### Goal of the exercise:
The lines you should transcribe are those from the one containing "You are a computer-use" to the end of the listing below, exactly, with pictures left out.

### Material shown:
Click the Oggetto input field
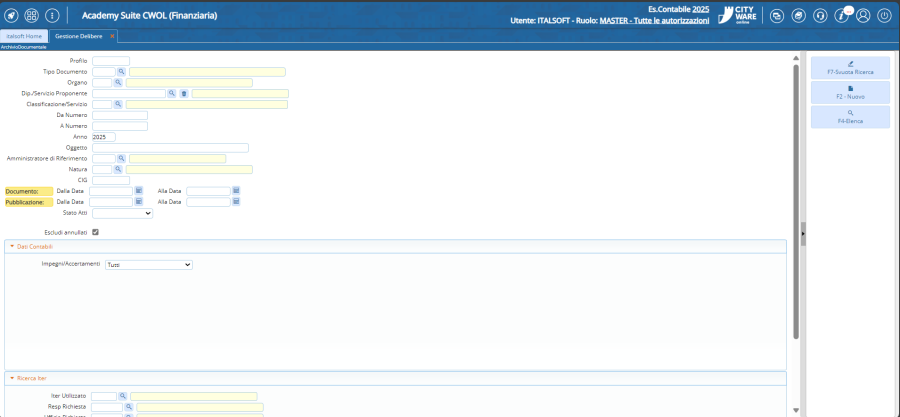Viewport: 900px width, 417px height. [170, 148]
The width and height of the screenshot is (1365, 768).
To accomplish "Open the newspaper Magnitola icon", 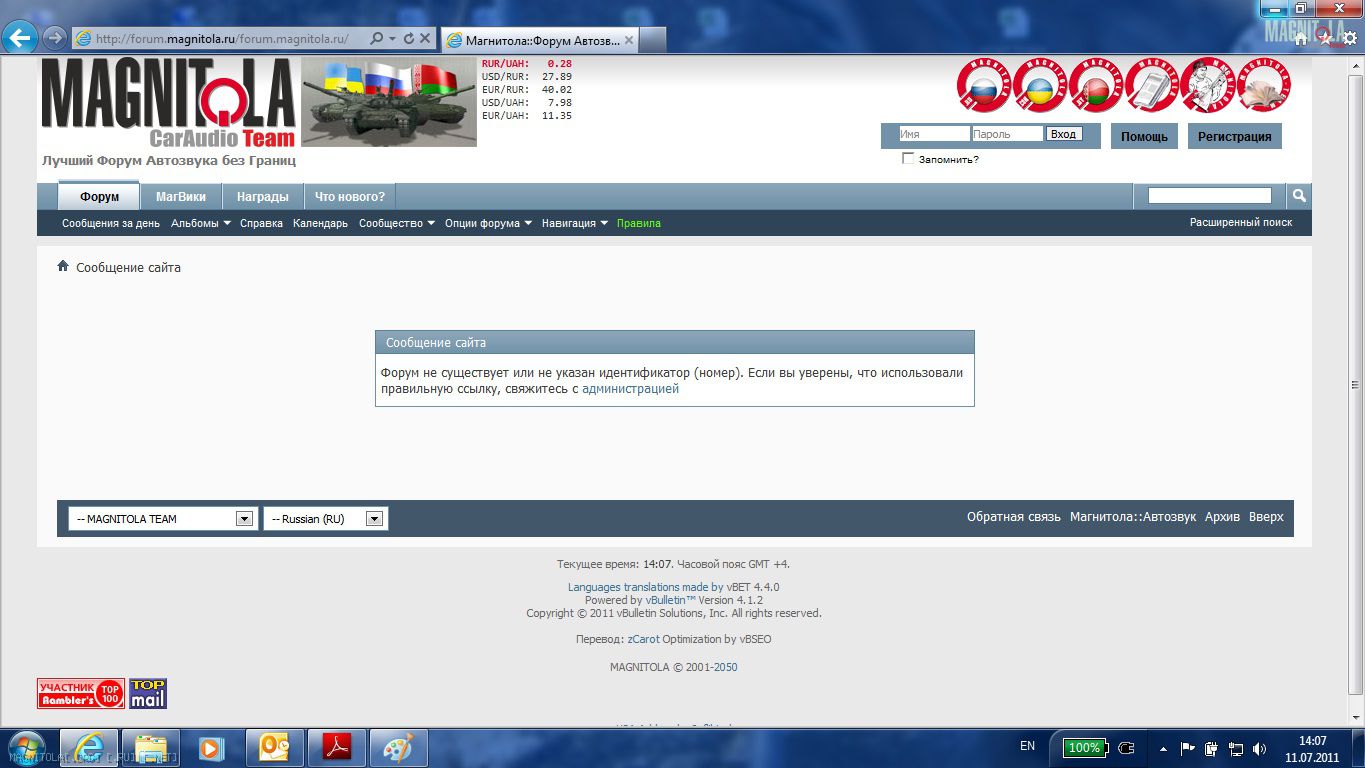I will click(1151, 86).
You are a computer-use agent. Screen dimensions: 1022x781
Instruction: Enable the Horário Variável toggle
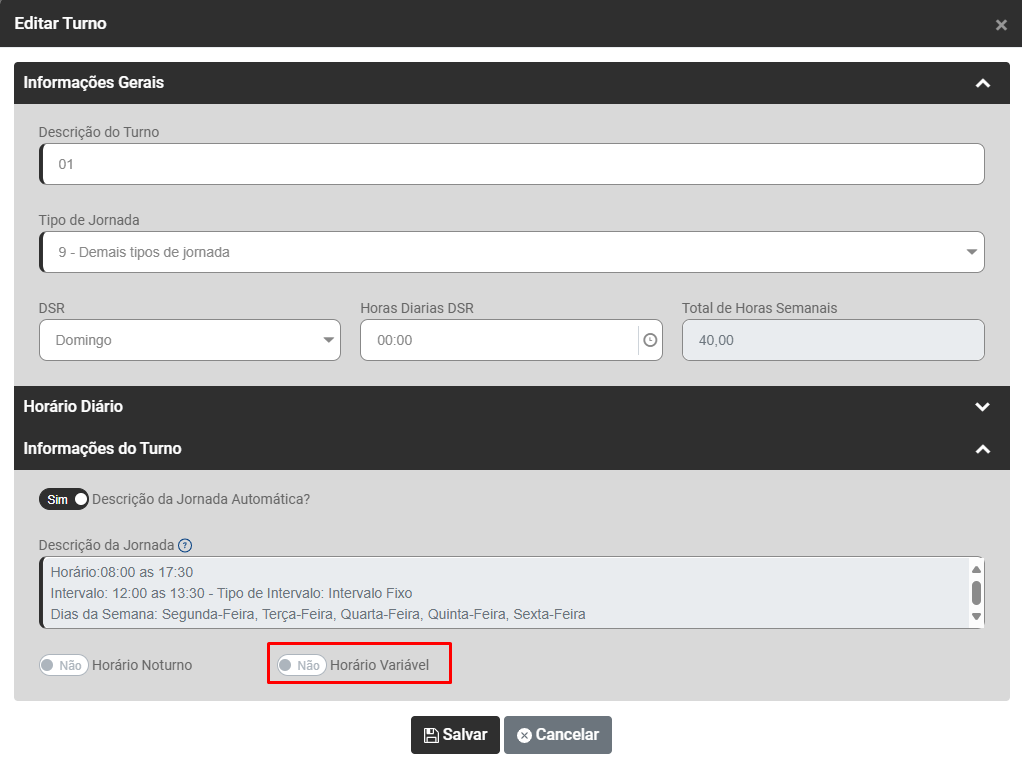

### Exercise response:
You are a computer-use agent. Screen dimensions: 1022x781
Instruction: Enable the Horário Variável toggle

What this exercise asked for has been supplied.